> **Exercise**
Rewrite the material from the line containing "Given: Jump to the middle of the timeline" through the end of the material, replacing "Week view" with "Month view" and changing nothing else. Omit the pictures from your answer.

> **Data provided**
--

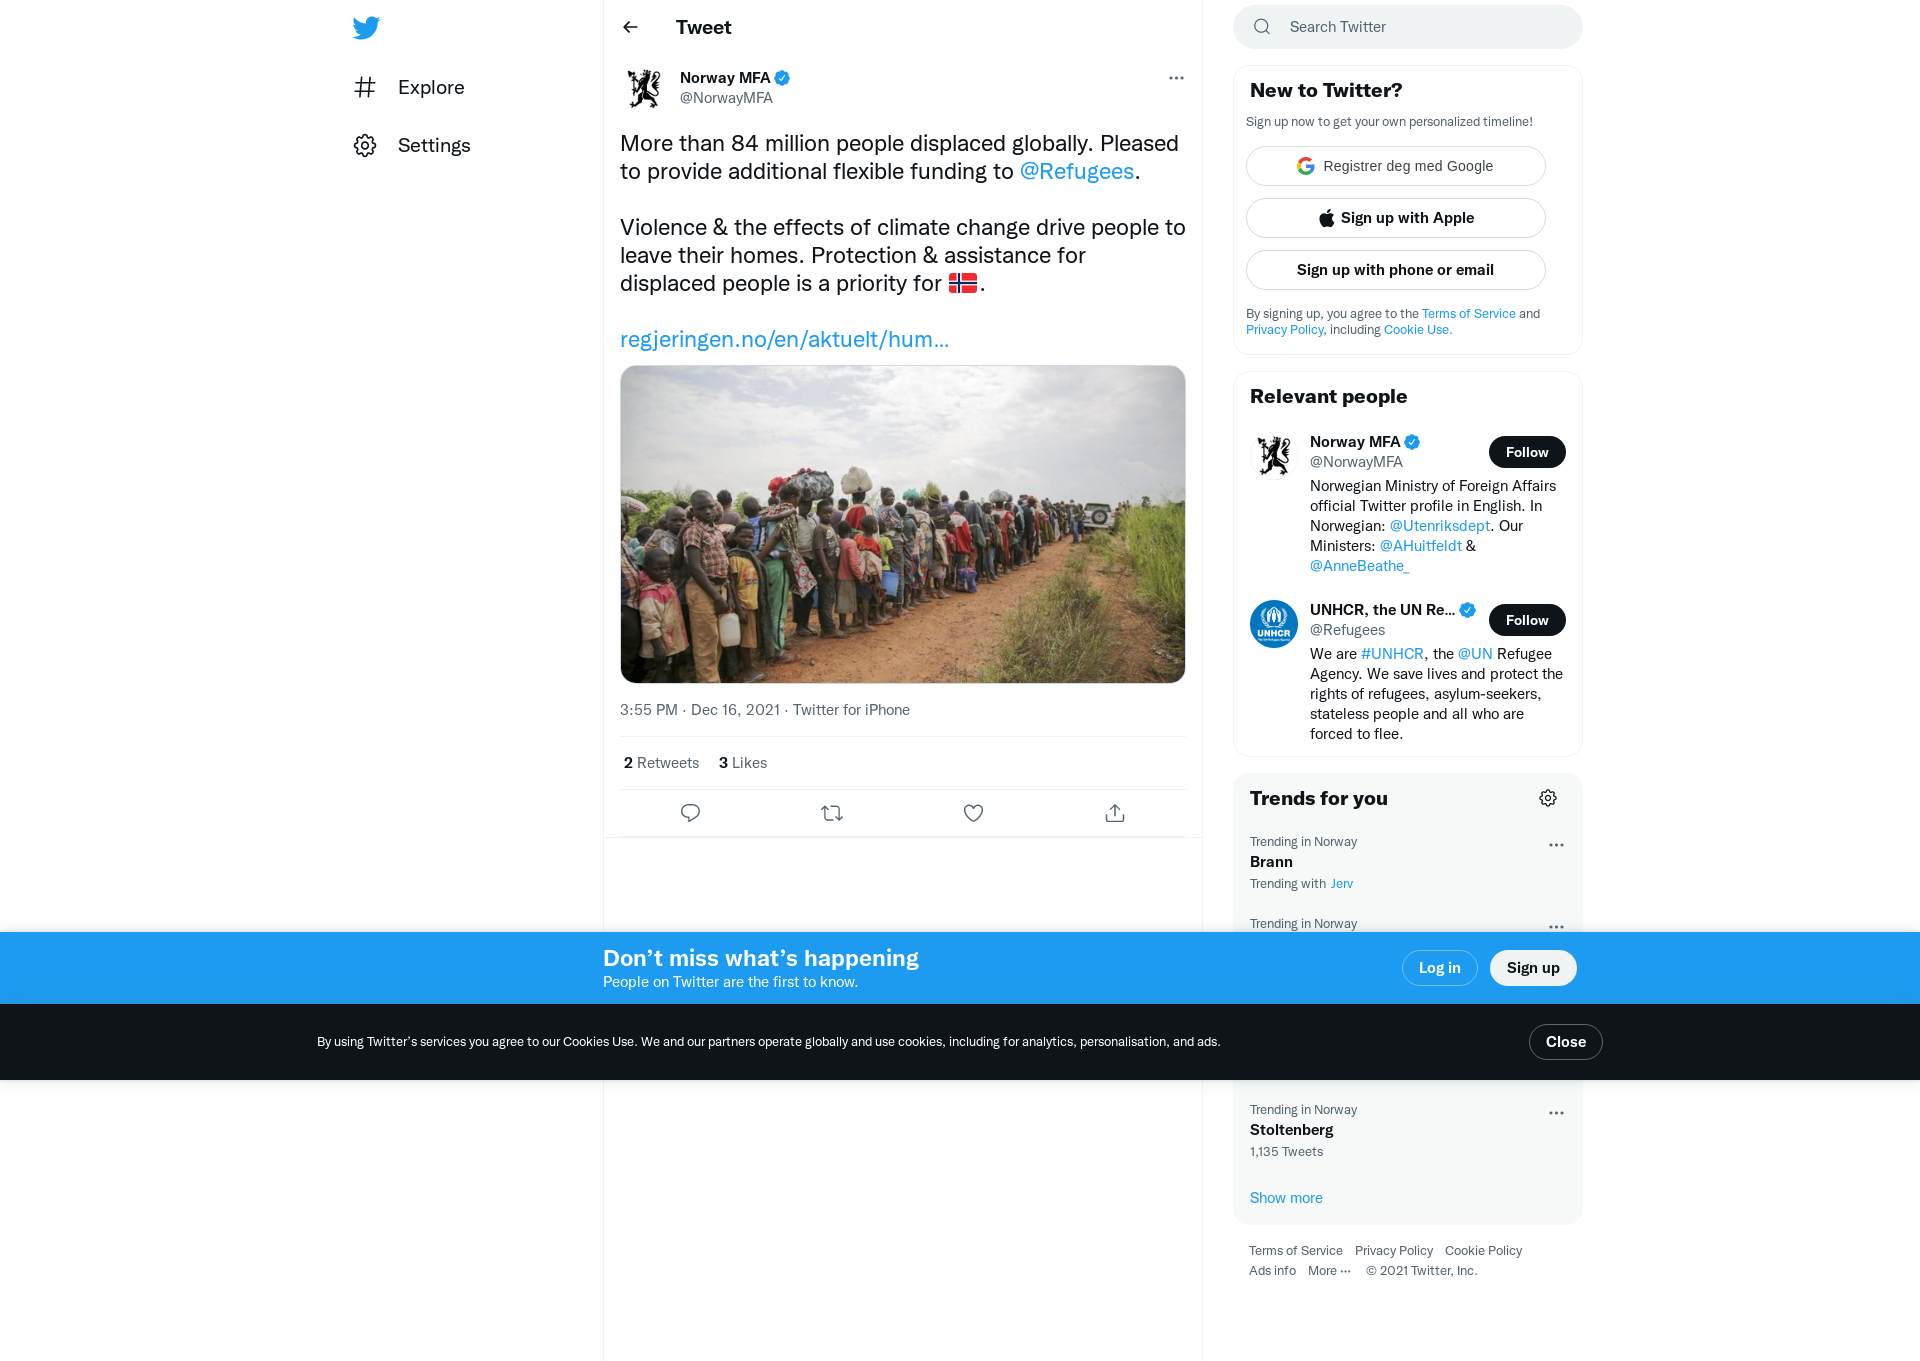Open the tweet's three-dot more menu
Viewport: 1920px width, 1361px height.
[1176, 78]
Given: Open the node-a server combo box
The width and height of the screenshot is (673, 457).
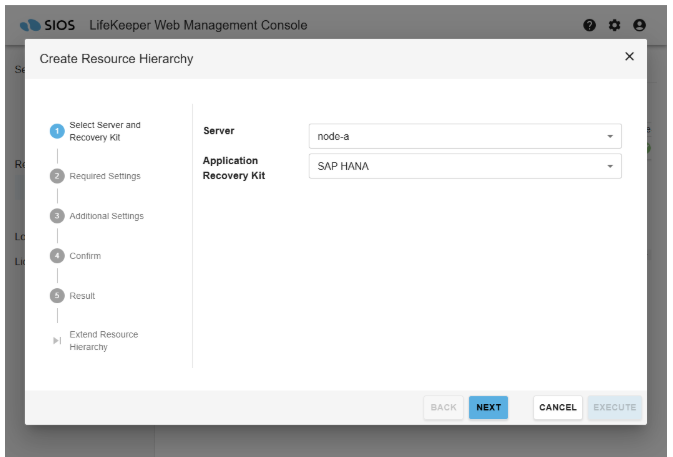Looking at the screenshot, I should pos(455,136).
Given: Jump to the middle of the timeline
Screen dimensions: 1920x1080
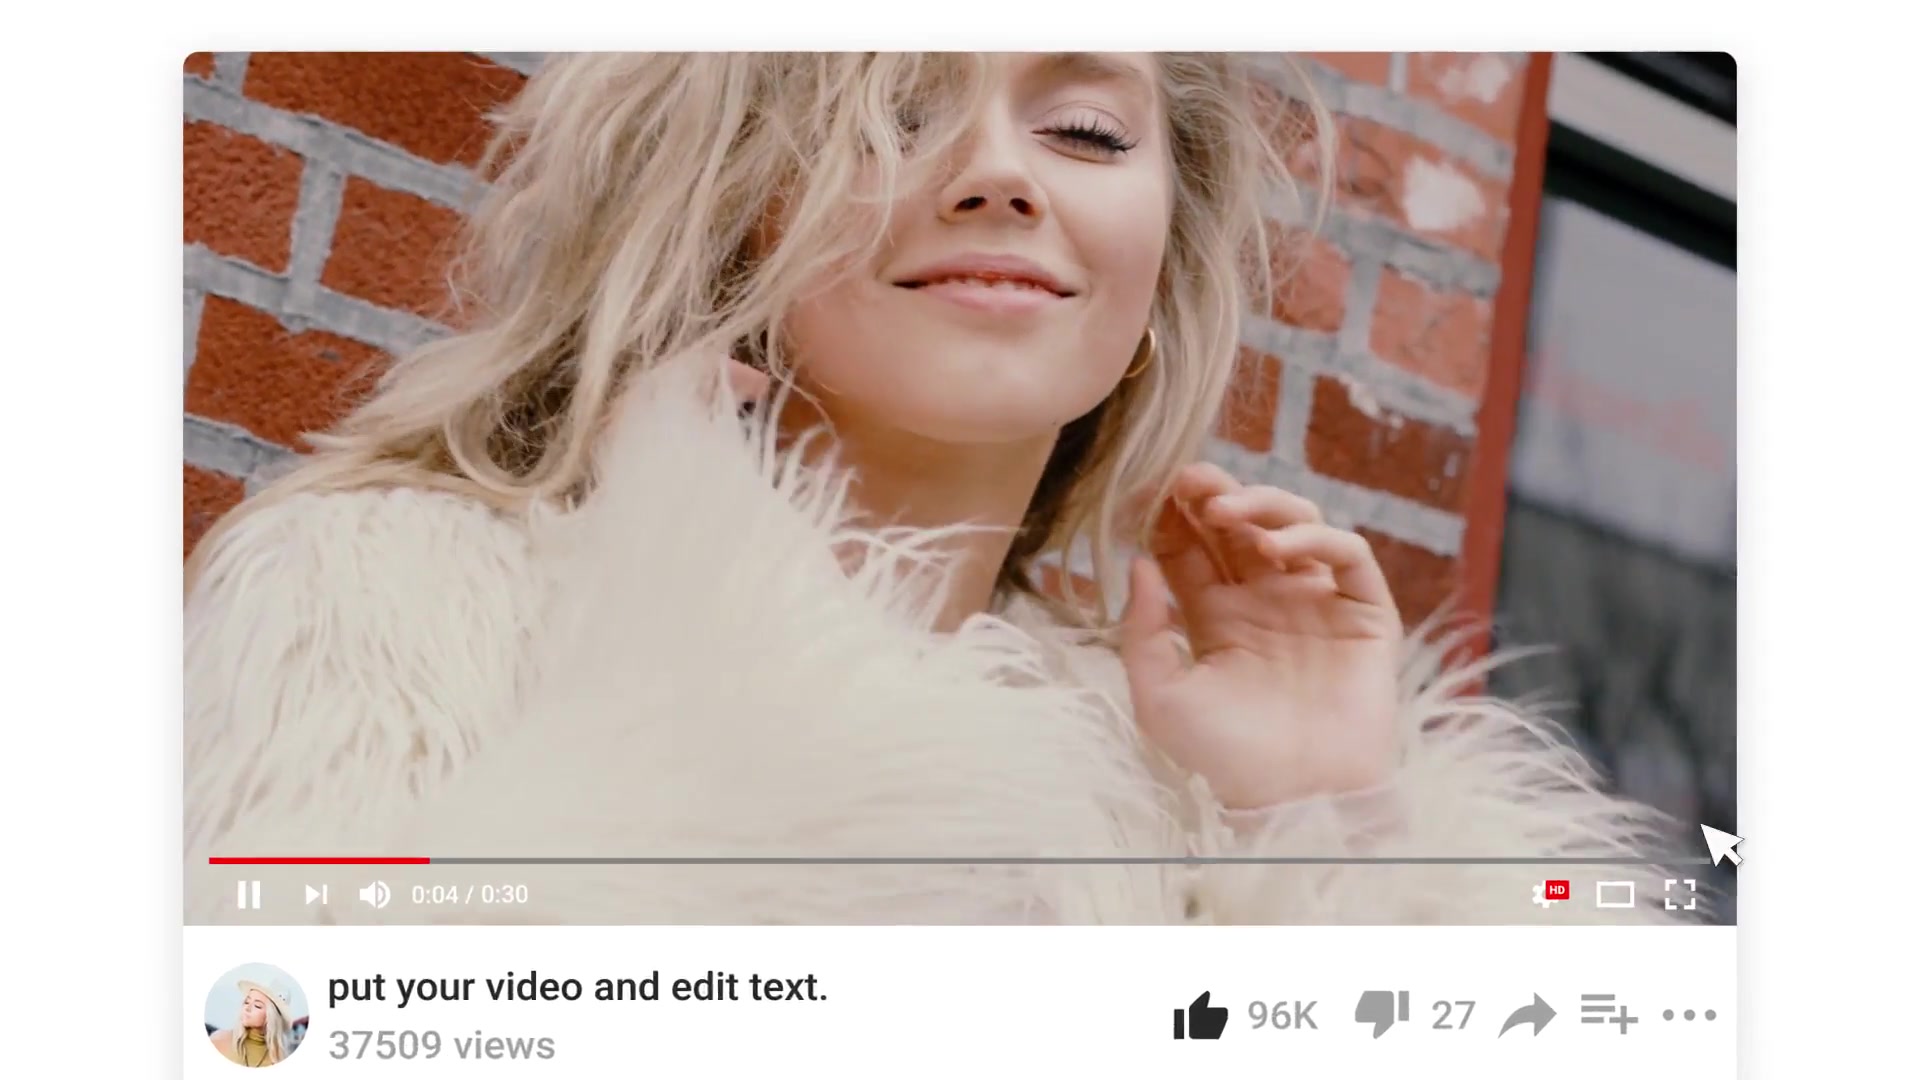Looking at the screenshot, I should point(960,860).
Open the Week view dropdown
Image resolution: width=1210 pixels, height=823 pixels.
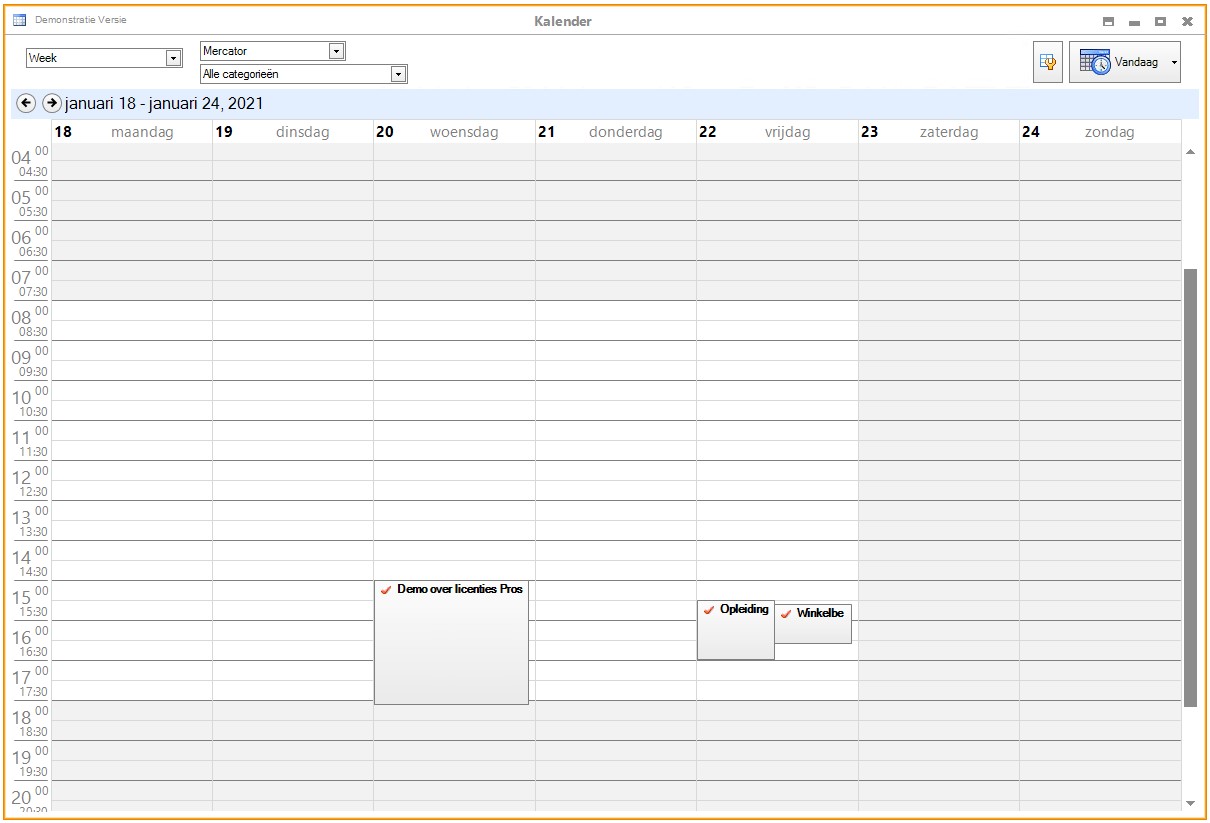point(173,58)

--

> **Full answer**
Given: Jump to the middle of the timeline
Screen dimensions: 1920x1080
Looking at the screenshot, I should point(960,860).
Open the Month view dropdown
Image resolution: width=1210 pixels, height=823 pixels.
point(173,58)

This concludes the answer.